Maternidade de substituição causa “preocupação” a Conselho de Ética
BE quer que as mulheres sem possibilidade física de conceber uma criança e que recorrem às chamadas “barrigas de aluguer” se tornem as suas mães legais.
O Conselho Nacional de Ética para as Ciências da Vida (CNECV) considera que o contrato subjacente à “gestação de substituição” provoca “grande preocupação” e não salvaguarda os direitos da criança nem da mulher gestante. Este parecer, que foi realizado a pedido da Comissão Parlamentar de Saúde, consta num relatório do CNECV que avalia os projectos de lei do PS, PAN, BE e PEV apresentados em Novembro sobre a Procriação Medicamente Assistida (PMA) e, apenas no caso do BE, também sobre a “gestação de substituição”.
O Bloco de Esquerda apresentou uma proposta para alteração nos processos da chamada “maternidade de substituição” — vulgarmente conhecida como "barrigas de aluguer" — que prevê duas alterações ao actual quadro legal em vigor: recomenda que se altere o nome dado ao processo, passando este a chamar-se “gestação de substituição” em vez de “maternidade de substituição"; e sugere a possibilidade de realização de um “negócio jurídico” entre a gestante e os beneficiários, através do qual a primeira se compromete legalmente a entregar a criança após o nascimento.
Este contrato só será aplicável a casos excepcionais em que a beneficiária não consiga conceber uma gravidez, "de forma absoluta e definitiva", quer por ausência de útero, quer por lesão ou doença. Este acordo não admite qualquer pagamento ou doação à gestante, excepto o relativo às despesas associadas a todos os procedimentos envolvidos, e tem de ser precedido por uma audição da Ordem dos Médicos e da autorização prévia do Conselho Nacional da PMA. Tendo o Conselho aprovado o processo, a criança é tida como filha dos respectivos beneficiários. Para os que não cumpram estes requisitos, está prevista uma pena de dois anos de prisão ou multa até 240 dias.
No que respeita a este projecto de lei, o Conselho de Ética mostrou também preocupações sobre a defesa dos direitos da mulher gestante, por considerar que “não estão salvaguardados os direitos da criança a nascer” e da sua mãe biológica. Por outro lado, diz que não é feito o “enquadramento adequado” do contrato de gestação. O relatório sublinha ainda que o projecto em consideração não contempla “em larga maioria” as 13 condições que o Conselho considera fundamentais para que o processo seja exequível.

**EXCERTO DOS DADOS**

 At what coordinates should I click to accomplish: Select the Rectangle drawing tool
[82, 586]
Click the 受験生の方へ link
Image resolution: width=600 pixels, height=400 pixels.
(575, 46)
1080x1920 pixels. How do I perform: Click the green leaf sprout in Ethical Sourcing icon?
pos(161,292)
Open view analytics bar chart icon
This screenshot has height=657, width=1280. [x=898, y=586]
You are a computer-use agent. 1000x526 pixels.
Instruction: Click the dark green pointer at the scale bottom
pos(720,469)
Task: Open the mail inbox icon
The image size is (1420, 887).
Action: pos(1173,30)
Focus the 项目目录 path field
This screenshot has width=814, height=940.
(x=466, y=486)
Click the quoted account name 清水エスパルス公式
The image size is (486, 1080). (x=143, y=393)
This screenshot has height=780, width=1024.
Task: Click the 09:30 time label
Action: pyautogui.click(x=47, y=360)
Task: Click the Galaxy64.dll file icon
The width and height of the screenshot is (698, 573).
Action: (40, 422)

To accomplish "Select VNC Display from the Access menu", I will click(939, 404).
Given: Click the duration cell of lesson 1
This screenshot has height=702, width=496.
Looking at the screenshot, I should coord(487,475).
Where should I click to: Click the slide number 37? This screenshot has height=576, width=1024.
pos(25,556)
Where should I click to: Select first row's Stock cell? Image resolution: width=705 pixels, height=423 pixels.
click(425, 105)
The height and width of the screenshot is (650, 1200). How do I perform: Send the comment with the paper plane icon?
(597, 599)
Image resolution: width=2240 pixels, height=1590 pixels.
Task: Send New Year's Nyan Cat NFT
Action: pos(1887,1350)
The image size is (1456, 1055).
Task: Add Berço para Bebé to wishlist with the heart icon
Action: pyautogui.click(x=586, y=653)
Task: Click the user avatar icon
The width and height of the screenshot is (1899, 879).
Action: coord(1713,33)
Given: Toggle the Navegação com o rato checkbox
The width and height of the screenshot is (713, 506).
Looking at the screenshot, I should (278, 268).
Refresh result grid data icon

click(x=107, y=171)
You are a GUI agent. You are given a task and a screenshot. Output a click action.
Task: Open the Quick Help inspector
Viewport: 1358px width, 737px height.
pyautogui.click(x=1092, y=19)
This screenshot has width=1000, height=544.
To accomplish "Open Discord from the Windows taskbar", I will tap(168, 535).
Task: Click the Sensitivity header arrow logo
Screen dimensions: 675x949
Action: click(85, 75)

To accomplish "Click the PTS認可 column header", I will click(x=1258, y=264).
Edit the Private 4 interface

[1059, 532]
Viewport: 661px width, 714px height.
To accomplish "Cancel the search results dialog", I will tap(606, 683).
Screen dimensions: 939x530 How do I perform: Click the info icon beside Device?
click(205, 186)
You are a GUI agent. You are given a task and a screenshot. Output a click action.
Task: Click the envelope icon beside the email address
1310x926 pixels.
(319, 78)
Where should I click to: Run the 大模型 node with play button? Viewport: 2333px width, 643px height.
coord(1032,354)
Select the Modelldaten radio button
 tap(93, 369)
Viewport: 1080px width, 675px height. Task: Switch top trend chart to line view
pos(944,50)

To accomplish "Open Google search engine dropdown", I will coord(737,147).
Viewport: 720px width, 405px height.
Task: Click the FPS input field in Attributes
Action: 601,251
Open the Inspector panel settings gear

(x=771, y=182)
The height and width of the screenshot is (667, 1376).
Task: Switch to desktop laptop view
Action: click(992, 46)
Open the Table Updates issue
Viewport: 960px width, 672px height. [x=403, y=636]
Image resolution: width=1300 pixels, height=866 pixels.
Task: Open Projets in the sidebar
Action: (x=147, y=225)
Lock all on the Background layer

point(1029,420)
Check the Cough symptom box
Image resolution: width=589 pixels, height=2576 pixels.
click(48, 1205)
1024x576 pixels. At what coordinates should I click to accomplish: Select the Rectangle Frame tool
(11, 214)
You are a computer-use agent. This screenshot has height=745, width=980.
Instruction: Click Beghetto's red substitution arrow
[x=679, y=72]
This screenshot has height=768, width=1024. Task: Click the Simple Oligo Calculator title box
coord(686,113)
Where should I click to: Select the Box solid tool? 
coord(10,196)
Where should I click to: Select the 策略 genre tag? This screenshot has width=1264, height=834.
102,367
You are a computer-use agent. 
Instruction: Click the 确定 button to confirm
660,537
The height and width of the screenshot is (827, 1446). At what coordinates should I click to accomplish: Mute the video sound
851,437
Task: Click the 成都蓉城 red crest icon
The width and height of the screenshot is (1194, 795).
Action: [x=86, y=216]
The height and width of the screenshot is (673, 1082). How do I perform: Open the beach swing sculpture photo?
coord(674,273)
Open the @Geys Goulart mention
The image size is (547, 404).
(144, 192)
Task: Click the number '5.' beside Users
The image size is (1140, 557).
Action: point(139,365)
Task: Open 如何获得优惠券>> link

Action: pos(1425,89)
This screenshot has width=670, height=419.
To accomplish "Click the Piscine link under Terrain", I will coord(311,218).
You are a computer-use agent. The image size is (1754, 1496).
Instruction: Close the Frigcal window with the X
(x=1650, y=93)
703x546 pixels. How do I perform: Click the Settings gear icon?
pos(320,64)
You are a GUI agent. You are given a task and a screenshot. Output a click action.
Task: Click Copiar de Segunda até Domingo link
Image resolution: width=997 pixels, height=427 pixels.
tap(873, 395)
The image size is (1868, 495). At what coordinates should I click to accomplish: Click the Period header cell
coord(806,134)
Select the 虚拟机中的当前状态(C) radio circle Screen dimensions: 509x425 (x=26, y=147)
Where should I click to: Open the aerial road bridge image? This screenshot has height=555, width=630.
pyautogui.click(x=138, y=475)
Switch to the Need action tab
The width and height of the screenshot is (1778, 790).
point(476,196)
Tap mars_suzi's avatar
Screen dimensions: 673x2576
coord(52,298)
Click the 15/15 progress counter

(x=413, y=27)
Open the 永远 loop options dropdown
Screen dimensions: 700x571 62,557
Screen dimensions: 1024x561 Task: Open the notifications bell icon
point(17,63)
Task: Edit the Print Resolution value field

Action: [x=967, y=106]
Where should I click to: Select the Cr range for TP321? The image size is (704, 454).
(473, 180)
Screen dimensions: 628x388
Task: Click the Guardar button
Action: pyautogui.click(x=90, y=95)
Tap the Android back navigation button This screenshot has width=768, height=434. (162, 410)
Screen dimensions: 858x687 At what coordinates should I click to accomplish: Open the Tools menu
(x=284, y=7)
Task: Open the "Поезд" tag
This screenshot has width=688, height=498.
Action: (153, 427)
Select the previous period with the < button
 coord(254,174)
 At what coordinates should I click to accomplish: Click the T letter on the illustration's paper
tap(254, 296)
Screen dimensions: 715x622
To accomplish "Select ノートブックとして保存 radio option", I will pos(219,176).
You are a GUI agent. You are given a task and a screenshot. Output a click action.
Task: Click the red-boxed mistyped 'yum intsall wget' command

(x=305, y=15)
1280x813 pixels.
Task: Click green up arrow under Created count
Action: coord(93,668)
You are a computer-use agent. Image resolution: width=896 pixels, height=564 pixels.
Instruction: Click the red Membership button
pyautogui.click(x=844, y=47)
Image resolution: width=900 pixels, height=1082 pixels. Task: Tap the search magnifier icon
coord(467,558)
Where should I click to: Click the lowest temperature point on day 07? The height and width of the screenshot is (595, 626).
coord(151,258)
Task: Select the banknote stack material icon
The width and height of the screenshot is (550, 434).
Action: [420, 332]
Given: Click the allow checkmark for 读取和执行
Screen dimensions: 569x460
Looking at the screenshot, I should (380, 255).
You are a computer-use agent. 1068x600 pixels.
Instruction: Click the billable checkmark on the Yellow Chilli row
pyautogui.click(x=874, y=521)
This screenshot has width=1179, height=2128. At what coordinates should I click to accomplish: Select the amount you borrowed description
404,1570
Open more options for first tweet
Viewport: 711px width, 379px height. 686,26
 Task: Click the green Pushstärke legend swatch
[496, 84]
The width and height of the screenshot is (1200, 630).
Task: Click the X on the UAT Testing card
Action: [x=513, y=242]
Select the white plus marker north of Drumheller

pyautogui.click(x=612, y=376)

**INSTRUÇÕES**
(a) Indique se cada afirmação está de acordo com o texto sobre a gestação de substituição, respondendo sim ou não e citando as palavras do texto que o decidem.
(i) O parecer do CNECV foi pedido pela Comissão Parlamentar de Saúde.
(ii) O contrato proposto pelo BE permite pagar à gestante uma compensação que vá além das despesas.
(iii) Quem não cumpra os requisitos arrisca uma pena de até cinco anos de prisão.
(b) Prossiga o texto sobre a gestação de substituição a partir do ponto em que termina.

**RESPOSTAS**
(a)
(i) Sim: "Este parecer, que foi realizado a pedido da Comissão Parlamentar de Saúde"
(ii) Não: "Este acordo não admite qualquer pagamento ou doação à gestante, excepto o relativo às despesas associadas a todos os procedimentos envolvidos"
(iii) Não: "está prevista uma pena de dois anos de prisão ou multa até 240 dias"

(b)
Os autores do documento analisaram ainda o alargamento das técnicas de PMA num projecto de lei que junta as propostas do PS, PAN, BE e PEV. “As técnicas de PMA só podem ser utilizadas em benefício de pessoas com pelo menos 18 anos de idade e que não se encontrem interditas ou inabilitadas por anomalia psíquica e que tenham manifestado de forma esclarecida o seu consentimento”, pode ler-se no documento, que tem como principal objectivo alterar a legislação actual na parte em que esta refere que o acesso a estas técnicas só é permitido quando os envolvidos são um homem e uma mulher casados ou em união de facto.
O novo projecto de lei propõe que “toda e qualquer mulher” tenha acesso às técnicas de reprodução mesmo que esta seja “autora em exclusivo” do projecto parental. Quando a técnica se aplica a casais, pretende-se que todos os projectos que envolvam duas pessoas sejam incluídos, quer estas estejam ligadas por uma relação de vida em comum, com ou sem casamento (projecto do PS). O BE vai mais longe e pede a inclusão de todos os casais, sejam estes casais heterossexuais ou homossexuais. Caso se trate de dois homens, pede ainda a legalização do projecto de lei anterior — a “gestação de substituição.”
No que respeita à determinação de paternidade quando os beneficiários sejam dois homens ou duas mulheres, propõem que se use apenas a expressão “parentalidade”. Este regime também se aplicaria a projectos de parentalidade de uma só pessoa, sendo a criança registada apenas com um dos nomes dos progenitores.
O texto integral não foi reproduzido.